Water Act 2014 receives Royal Assent

Close-up of waves on water Print publication


The Water Act 2014 (the Act) received Royal Assent on 14 May 2014, bringing important changes to water industry operation and management of water resources; increasing current environmental regulation requirements; introducing measures to stimulate a free market in the sector; and establishing the framework for the forthcoming residential flood reinsurance scheme (‘Flood Re’). While a number of the Act’s provisions focus on increasing sectoral competition and responding to consumers’ needs – and so are likely to receive the most initial public interest – the practical and commercial implications should not be ignored by property owners, occupiers and developers with an interest in relevant land.

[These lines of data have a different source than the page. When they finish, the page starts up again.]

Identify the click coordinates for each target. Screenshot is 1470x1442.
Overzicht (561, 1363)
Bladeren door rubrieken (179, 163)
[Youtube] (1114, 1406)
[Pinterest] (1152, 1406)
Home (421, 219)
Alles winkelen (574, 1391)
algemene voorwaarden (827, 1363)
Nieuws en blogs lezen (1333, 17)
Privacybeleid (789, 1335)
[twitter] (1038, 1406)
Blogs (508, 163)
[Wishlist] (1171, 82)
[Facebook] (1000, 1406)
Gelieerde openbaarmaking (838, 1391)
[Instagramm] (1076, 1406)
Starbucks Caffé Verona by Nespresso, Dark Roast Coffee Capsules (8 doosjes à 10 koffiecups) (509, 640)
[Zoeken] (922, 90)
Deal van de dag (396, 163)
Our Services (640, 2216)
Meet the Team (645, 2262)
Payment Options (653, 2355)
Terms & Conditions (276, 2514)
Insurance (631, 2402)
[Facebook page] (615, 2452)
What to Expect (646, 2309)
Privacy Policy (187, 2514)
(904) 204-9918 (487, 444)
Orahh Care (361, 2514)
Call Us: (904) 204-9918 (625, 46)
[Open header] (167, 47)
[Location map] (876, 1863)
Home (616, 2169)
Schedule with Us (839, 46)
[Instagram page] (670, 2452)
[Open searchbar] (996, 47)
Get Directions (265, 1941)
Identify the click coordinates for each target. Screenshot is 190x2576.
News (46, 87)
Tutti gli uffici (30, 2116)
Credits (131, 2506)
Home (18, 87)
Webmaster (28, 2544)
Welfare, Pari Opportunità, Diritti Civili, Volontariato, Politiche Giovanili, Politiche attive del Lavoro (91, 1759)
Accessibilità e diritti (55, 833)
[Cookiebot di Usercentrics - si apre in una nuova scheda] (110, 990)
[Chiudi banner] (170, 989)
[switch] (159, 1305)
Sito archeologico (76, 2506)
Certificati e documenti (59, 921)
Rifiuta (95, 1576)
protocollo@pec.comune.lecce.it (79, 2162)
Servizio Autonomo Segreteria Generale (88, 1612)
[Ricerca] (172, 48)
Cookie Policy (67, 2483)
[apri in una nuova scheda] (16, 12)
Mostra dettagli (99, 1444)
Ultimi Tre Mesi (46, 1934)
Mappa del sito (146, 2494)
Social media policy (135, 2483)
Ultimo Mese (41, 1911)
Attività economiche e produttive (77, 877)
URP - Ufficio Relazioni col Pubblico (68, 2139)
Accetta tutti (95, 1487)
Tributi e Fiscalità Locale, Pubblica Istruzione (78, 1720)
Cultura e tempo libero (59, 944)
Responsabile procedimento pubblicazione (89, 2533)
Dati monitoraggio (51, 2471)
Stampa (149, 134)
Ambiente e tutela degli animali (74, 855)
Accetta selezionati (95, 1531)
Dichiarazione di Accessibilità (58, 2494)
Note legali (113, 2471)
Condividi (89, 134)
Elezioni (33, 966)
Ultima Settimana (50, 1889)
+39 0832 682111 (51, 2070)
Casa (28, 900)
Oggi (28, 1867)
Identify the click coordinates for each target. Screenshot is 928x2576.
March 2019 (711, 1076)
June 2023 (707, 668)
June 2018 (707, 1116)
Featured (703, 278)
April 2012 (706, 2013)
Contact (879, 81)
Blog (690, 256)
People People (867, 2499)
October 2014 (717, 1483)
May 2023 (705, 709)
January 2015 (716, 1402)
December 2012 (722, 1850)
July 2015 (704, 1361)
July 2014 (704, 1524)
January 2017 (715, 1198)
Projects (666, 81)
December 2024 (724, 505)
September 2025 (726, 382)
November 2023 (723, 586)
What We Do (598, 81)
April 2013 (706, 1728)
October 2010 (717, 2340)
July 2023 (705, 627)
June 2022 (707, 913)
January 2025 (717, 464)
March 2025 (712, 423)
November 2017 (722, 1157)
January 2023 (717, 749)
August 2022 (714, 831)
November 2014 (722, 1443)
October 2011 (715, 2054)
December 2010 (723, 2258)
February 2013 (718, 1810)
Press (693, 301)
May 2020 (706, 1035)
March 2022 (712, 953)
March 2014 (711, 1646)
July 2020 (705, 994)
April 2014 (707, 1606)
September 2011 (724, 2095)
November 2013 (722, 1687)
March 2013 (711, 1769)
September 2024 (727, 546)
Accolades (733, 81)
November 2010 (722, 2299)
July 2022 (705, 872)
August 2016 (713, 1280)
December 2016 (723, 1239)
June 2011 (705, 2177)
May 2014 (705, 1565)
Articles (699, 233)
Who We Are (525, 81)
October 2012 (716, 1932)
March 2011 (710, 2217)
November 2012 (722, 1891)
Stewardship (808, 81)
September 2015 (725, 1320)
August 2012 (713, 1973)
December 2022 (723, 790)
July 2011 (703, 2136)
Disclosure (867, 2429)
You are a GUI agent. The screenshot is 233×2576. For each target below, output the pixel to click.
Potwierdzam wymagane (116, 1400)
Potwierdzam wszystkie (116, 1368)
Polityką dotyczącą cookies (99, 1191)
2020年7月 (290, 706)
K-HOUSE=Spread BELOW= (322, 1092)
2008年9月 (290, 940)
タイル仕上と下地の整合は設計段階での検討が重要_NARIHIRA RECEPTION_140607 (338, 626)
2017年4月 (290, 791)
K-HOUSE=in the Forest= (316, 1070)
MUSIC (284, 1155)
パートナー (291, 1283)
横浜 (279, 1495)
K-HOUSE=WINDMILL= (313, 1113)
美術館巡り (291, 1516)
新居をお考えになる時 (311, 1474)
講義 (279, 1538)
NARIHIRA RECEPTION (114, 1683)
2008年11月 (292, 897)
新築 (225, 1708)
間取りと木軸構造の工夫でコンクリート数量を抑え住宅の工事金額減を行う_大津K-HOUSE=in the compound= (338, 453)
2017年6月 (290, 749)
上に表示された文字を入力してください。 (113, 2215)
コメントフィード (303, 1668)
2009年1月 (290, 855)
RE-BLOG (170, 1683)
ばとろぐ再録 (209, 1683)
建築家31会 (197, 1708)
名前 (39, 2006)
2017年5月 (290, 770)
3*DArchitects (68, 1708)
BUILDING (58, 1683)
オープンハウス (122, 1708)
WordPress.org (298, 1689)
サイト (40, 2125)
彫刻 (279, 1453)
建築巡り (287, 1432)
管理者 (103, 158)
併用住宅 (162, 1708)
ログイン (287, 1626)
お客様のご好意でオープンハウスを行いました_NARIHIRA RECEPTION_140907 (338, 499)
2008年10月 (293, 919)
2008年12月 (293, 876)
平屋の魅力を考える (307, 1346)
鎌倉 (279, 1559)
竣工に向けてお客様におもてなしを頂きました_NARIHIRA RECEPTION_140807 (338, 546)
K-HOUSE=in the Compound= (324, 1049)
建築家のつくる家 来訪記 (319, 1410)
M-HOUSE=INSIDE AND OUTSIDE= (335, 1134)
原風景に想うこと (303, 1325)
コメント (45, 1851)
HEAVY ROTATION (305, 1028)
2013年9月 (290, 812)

In the main, the Act amends the Water Industry Act 1991 (the WIA), but also impacts on other associated legislation. Adoption agreements under WIA are one element affected. Water and sewerage undertakers have previously been free to enter into agreements to adopt water mains and service pipes, or sewers, drains or sewage disposal works at a future date, provided they are constructed in accordance with the agreement – as per section 51A and section 104 of the WIA respectively. However, going forward, it will also be possible for the Water Services Regulation Authority (Ofwat) to order an undertaker to adopt relevant mains, pipes and infrastructure. Provided Ofwat is satisfied that (a) it is appropriate for the applicant to carry out the initial work rather than the undertaker themselves, and (b) it is not possible for an adoption agreement to be reached between the parties in a reasonable time, it will issue an order for adoption in accordance with specified terms and conditions. This provides a potentially useful mechanism for landowners and developers, where previous adoption requests have been ignored or refused.  However, the statutory language leaves it unclear whether this can also be applied to sustainable drainage systems (SUDS) and other less traditional infrastructure for foul water management.

Ofwat’s powers in relation to section 51A and section 104 agreements are also increased so the regulator can:

  • make an order to vary or terminate an agreement, on the application of a party to the document;
  • issue codes and guidance relating to agreements;
  • stipulate the procedure to be followed where minor or urgent revisions are necessary; and
  • establish the charges that can be imposed by the relevant undertaker when entering into a section 51A or section 104 arrangement.

Sewerage undertakers will now have the right to build and maintain SUDS, provided they are intended to improve the management of surface water entering the public sewers – be this by reducing the overall volume or slowing entry rates. This right exists vis-a-vis both an undertaker’s own land or land belonging to someone else. Developers and landowners already face considerable burdens where construction works are such that the proposed drainage system falls under the SUDS approval regime. The regime can necessitate additional lead time; setting aside of suitable SUDS land; heightened costs for the approval application, non-performance bond and ongoing maintenance; and potentially restricts subsequent alteration or removal of SUDS. That an undertaker now also has its own independent SUDS rights on third party land may bring added complications and difficulties.

In addition, a significant potential change comes with the Secretary of State’s new power to make regulations for certain licences and consents being regarded as environmental permits (EPs) under current EP provisions. Water abstraction licences, water impounding licences, fish passes/screen requirements, and flood defence consents would all be incorporated within the existing EP regime. It is to be hoped the Government acts promptly to introduce such regulations, taking into account the likely benefits in terms of simplifying the existing permitting procedure, avoiding duplication, and enabling various activities to be covered by a single permit (where appropriate).

In addition to its increased powers mentioned above, Ofwat is placed under a new duty via section 22 of the Act to “further the resilience objective”. In essence, this means the regulator must secure:

  • the long-term resilience of water supply and sewerage systems against environmental pressures, population growth and changing consumer behaviour;
  • action from undertakers to ensure the above;
  • suitable long-term planning and investment from relevant undertakers; and
  • undertakers’ commitment to measures to manage water in a sustainable and efficient way, reducing demand for and pressure on existing resources.

The impact this is likely to have on undertakers and, in turn, landowners, occupiers and developers will only become apparent in the longer-term.

The Act enables the government to implement some of the proposals for future operation of the water sector and management of water resources that were outlined in the Department for Environment, Food and Rural Affairs’ White Paper (‘Water for Life’) published in December 2011. Exactly when a number of the Act’s provisions, such as Ofwat’s increased powers, will come into force is still to be decided. In some instances, further consultations will be required before changes are made and the effects are felt. It remains to be seen whether the Act will ensure improved innovation, efficiency, and sustainability in the management and control of water resources as intended.